Occupation: Job credentials analyst for the IUPUC Admissions Office
Specialty: Woodcrafts and light bulb crafts
Foster made wooden puzzles and ornaments from salvaged wood for more than a decade before incorporating light bulbs into the mix. Inspired by a magazine article about designing ornaments from recycled light bulbs, Foster found another creative outlet. She now uses acrylics to freehand design the likes of nearly any character you can imagine, like the Grinch, penguins and scarecrows on bulbs donated by family and friends. “Truthfully, this is my sanity,” she said of her hobby.
Occupation: Retired pastor and chaplain
Griffith doesn’t mind when friends ask for help getting an old tree out of their yard. After all, a little yard work means he has more material for his woodworking.
He said he spends about 20 hours per week turning these scraps into bowls, salt and pepper shakers, goblets and just about anything you can turn on a lathe. He favors cherry for its tight grain and versatility, but said just about any wood will do.
“Wood is a very forgiving medium,” he said. “You can make a mistake with wood, but you can always redeem it and make it into something else.

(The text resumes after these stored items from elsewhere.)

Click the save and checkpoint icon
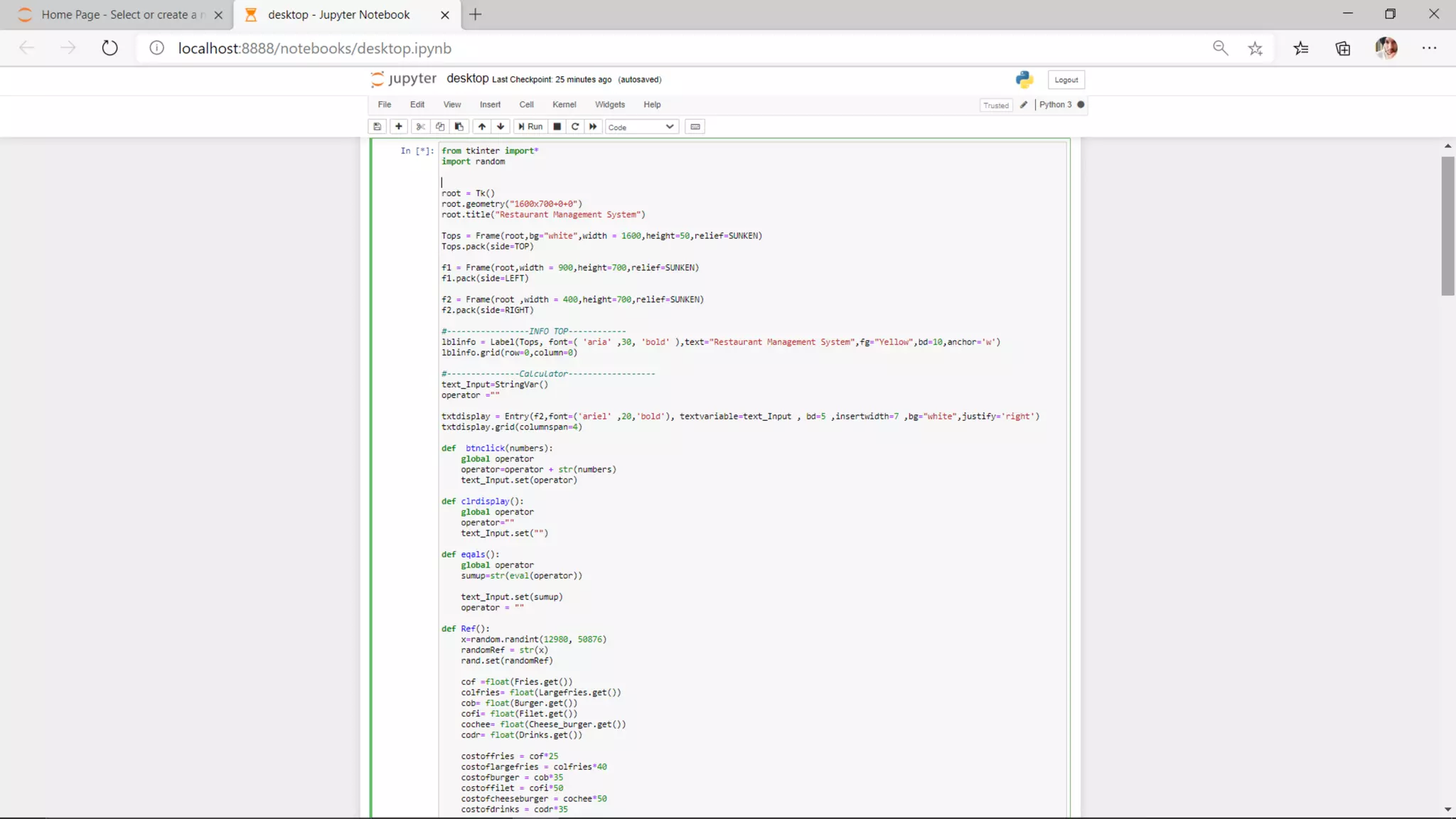Viewport: 1456px width, 819px height. (x=378, y=127)
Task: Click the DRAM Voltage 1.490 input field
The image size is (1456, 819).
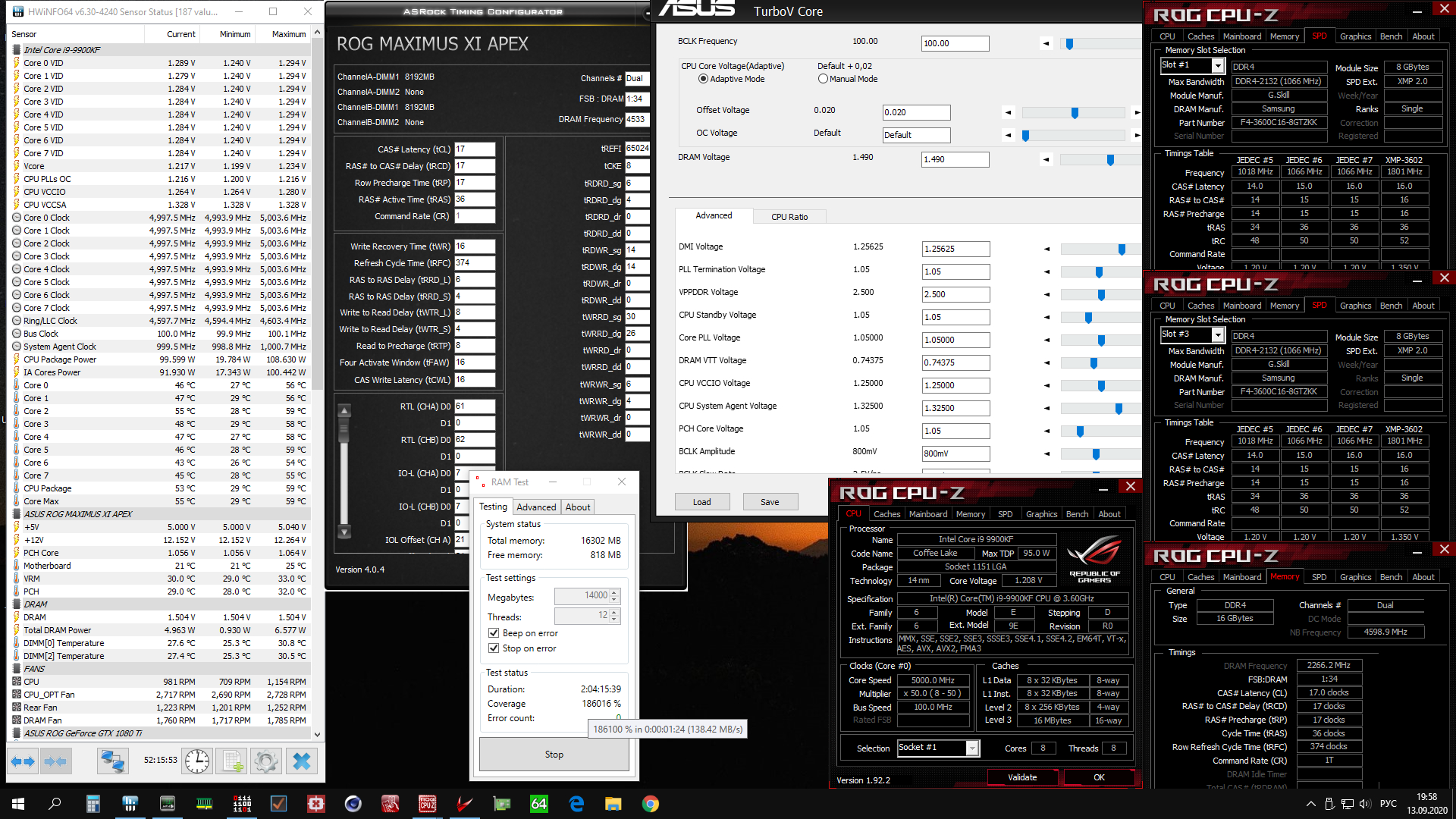Action: point(954,159)
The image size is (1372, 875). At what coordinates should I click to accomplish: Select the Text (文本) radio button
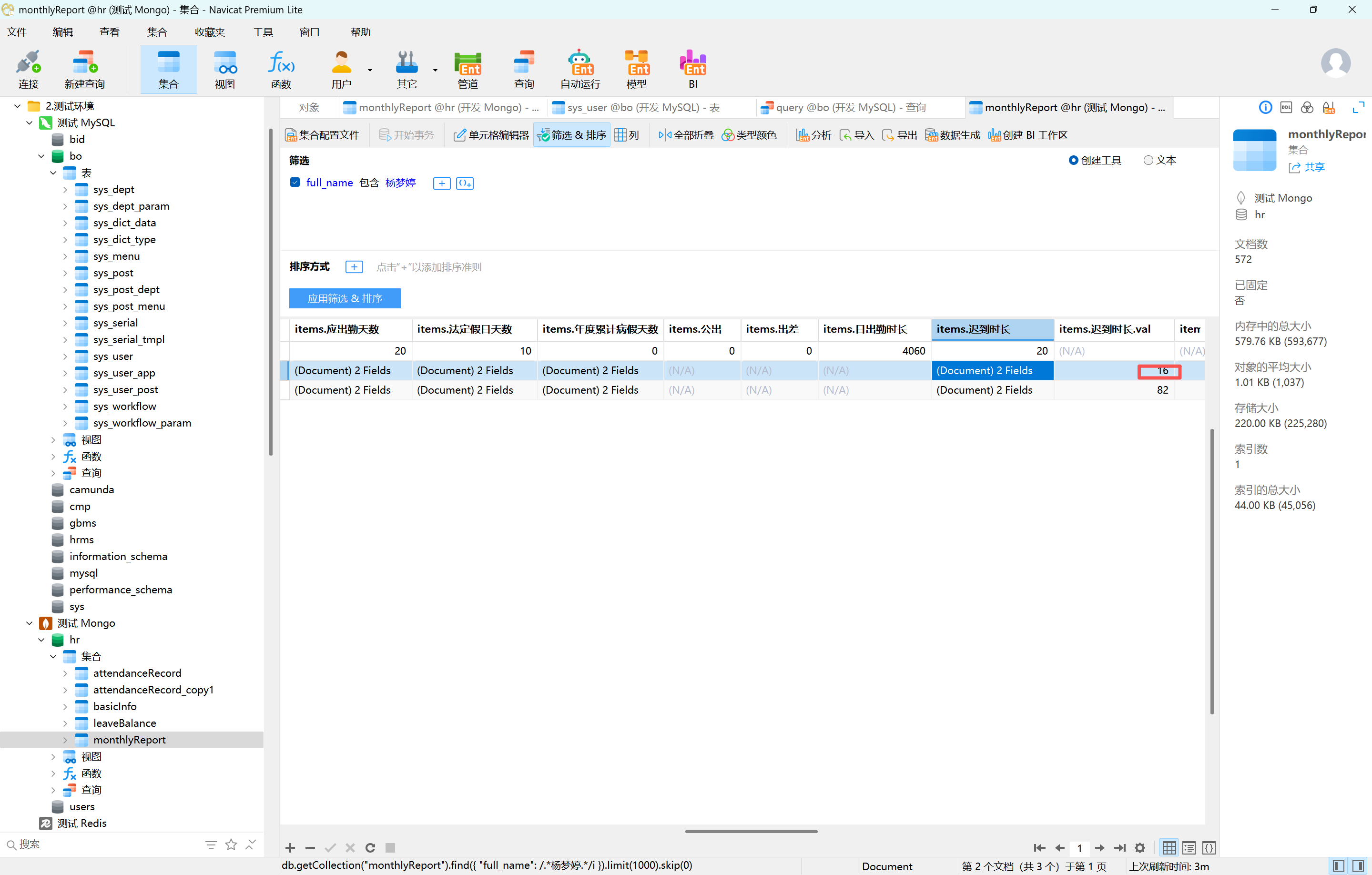click(x=1148, y=161)
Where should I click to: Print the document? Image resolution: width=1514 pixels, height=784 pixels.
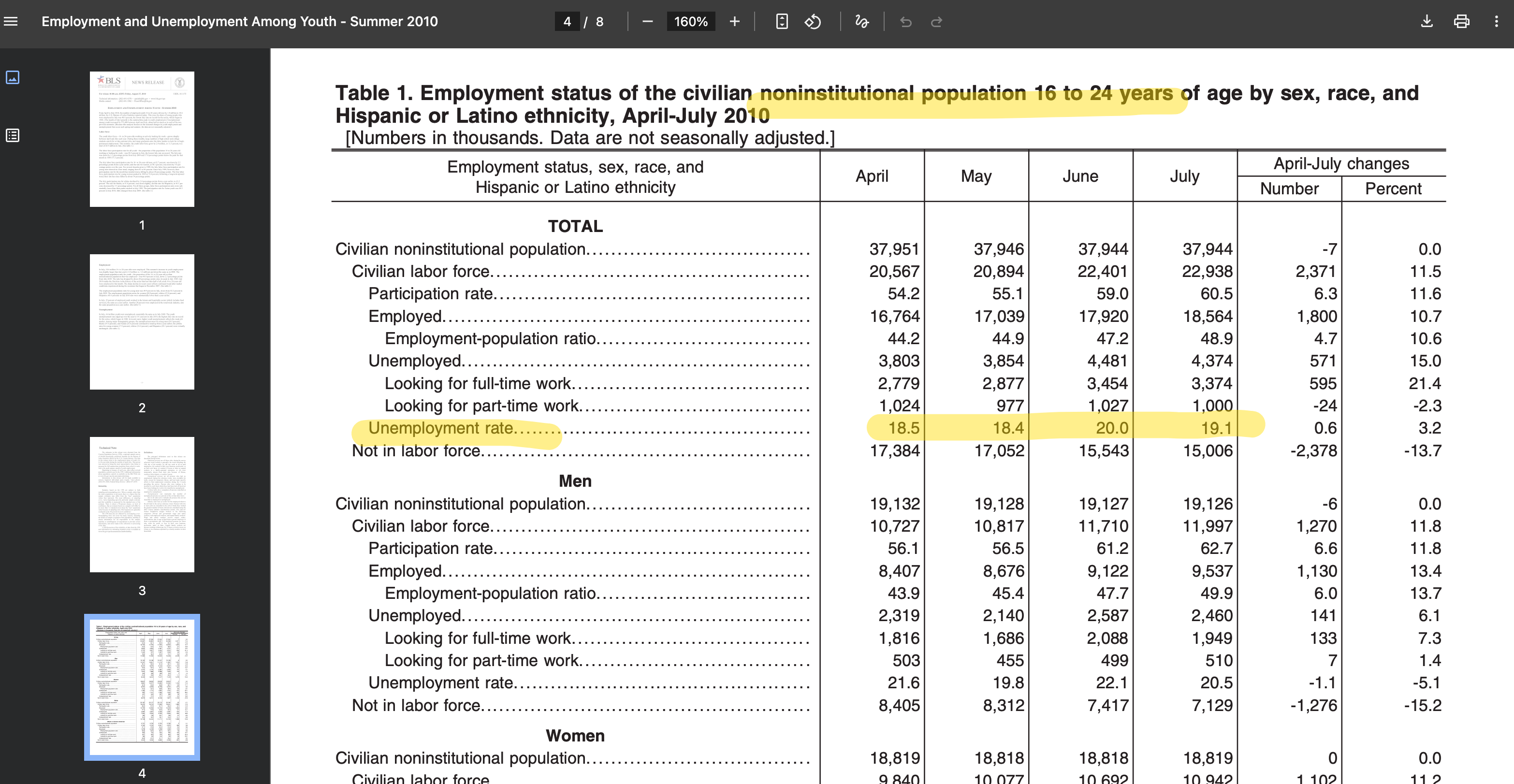1461,22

Occupation: Retired from Cummins Inc.
Specialty: Fiber artist
Phillips retired in 2003 so she could be free to spin her own yarn and knit. She raises sheep, alpacas and angora goats, who keep her supplied with plenty of fiber to spin into the yarn she uses for her fiber art. Since first picking up knitting needles at the age of 9, Phillips said she’s only recently broken free of the confines of patterns. A firm believer that rules stifle creativity, she said the hats, scarves, gloves and socks are the product of simply letting creativity happen. “I just start knitting,” Phillips said. “And I let the wool tell me what to do with it.”
Specialty: Vintage jewelry
Inspired by other artists, Henderson uses pliers, hammers, sandpaper and hole punches to create jewelry using what she’s termed “rustic assemblage.” Whether it’s a piece of driftwood, a rusty bolt or a dented cookie tin, if Henderson is drawn to an item she finds a way to use it. Many of the components she uses are found objects, or items that are given to her from family and friends. And if some of her found treasures don’t have enough rustic personality, she’s not afraid to give them some. “The worse the better,” she said. “If the item hasn’t been around for a while, I like it to look like it has.”
Occupation: Retired teacher
Since 1978, Hadley has pursued metalwork as a summertime hobby. When the number of finished pieces started to outgrow the space he had to store them, his wife suggested he start selling his work. Preferring copper and brass, Hadley rescues scrap from Kroots to design Bible verse-inspired, three-dimensional table pieces and wall hangings. Still perfecting his art, Hadley said thin metals pose the greatest challenge. “If I heat it up, and it’s real thin, it vaporizes and is gone,” he says. “You learn from experience.”